> YOUR TASK: Pull each line containing "template" out of the data and copy it.

▬▬▬

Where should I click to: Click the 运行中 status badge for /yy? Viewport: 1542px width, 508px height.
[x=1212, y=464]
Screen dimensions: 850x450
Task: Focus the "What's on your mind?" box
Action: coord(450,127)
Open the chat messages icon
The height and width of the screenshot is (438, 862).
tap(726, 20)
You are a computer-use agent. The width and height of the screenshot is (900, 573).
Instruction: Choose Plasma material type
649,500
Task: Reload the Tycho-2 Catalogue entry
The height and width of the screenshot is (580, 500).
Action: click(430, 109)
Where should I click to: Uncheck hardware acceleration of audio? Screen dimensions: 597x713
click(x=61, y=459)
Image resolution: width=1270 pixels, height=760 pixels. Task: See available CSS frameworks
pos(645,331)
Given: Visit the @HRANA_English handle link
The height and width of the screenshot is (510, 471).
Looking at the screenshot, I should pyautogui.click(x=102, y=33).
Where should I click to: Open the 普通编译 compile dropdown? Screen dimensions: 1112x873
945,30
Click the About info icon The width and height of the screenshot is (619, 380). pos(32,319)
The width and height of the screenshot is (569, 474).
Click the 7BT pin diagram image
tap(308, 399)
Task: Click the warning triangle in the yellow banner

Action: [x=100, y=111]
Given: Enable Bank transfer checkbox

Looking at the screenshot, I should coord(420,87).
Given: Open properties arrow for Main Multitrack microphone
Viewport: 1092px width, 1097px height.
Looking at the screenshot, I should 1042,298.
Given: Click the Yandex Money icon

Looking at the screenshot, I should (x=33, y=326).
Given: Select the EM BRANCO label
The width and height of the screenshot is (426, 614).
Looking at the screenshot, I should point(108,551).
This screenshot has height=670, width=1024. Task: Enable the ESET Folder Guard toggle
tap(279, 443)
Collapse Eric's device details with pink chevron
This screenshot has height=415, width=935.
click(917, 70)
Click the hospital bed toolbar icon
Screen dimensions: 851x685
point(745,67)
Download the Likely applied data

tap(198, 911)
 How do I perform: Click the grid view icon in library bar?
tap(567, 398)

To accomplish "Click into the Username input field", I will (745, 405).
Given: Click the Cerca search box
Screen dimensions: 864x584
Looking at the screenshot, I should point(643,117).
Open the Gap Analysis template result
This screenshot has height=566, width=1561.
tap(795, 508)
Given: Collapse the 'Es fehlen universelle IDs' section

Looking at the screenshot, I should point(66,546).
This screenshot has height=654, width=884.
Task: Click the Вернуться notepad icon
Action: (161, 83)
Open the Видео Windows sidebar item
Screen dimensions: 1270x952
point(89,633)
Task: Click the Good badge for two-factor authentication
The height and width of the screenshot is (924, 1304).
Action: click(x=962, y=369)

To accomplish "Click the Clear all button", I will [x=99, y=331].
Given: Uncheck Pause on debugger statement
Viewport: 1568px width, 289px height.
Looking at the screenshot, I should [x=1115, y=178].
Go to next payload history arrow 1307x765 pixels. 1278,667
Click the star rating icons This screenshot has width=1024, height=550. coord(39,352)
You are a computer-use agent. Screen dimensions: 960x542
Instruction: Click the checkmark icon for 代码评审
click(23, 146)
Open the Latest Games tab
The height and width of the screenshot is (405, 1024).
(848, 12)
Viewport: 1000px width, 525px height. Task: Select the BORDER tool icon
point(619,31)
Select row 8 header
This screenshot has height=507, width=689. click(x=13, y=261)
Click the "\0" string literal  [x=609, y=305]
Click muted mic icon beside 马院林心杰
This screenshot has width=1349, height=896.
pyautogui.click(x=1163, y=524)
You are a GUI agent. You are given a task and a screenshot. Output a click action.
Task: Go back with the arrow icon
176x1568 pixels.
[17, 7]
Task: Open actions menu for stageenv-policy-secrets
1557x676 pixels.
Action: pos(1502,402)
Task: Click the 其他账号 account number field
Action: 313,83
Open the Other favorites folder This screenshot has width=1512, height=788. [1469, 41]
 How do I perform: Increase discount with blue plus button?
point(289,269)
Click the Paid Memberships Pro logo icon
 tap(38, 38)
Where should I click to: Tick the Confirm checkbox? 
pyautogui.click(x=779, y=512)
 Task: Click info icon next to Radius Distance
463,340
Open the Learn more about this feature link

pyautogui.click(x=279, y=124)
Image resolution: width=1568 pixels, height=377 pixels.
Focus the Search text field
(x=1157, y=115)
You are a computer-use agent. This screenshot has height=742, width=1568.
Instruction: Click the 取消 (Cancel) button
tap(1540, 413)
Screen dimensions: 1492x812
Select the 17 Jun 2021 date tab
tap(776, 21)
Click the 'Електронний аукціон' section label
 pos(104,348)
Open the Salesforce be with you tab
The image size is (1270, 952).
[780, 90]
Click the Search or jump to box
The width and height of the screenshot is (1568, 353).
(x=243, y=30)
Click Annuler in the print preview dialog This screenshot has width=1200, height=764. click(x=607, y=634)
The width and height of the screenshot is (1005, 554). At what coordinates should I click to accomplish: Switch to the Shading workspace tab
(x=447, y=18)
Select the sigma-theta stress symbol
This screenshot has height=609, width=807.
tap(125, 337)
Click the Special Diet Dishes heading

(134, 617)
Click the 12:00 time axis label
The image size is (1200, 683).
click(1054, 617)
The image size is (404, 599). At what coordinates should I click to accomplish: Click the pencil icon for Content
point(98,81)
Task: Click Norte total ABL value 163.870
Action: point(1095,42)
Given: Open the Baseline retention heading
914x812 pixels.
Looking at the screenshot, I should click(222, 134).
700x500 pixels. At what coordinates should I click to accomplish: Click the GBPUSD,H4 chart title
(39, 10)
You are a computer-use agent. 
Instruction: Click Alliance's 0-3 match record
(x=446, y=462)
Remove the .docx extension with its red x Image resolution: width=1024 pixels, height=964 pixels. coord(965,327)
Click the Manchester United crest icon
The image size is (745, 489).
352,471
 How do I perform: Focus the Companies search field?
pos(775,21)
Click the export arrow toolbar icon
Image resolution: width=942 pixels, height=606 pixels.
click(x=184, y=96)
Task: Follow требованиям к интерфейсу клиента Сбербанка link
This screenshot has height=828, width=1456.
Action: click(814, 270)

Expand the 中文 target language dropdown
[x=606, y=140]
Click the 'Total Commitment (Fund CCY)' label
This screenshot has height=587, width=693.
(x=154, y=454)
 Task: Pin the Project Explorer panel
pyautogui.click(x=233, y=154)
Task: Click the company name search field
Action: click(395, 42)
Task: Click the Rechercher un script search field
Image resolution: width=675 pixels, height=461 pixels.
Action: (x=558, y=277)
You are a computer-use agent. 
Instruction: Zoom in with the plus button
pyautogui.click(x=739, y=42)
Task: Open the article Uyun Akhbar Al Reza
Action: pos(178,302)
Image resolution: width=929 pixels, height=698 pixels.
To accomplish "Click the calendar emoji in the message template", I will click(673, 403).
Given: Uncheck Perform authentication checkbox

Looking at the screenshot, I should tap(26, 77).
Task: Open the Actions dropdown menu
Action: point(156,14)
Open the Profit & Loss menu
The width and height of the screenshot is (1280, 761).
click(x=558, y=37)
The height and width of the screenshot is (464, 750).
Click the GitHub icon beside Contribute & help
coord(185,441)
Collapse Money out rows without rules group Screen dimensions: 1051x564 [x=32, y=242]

▬▬▬

> ANSWER TO THE PROBLEM:
Open the Gap Analysis template result
To accomplish "Click the calendar emoji in the message template", I will click(673, 403).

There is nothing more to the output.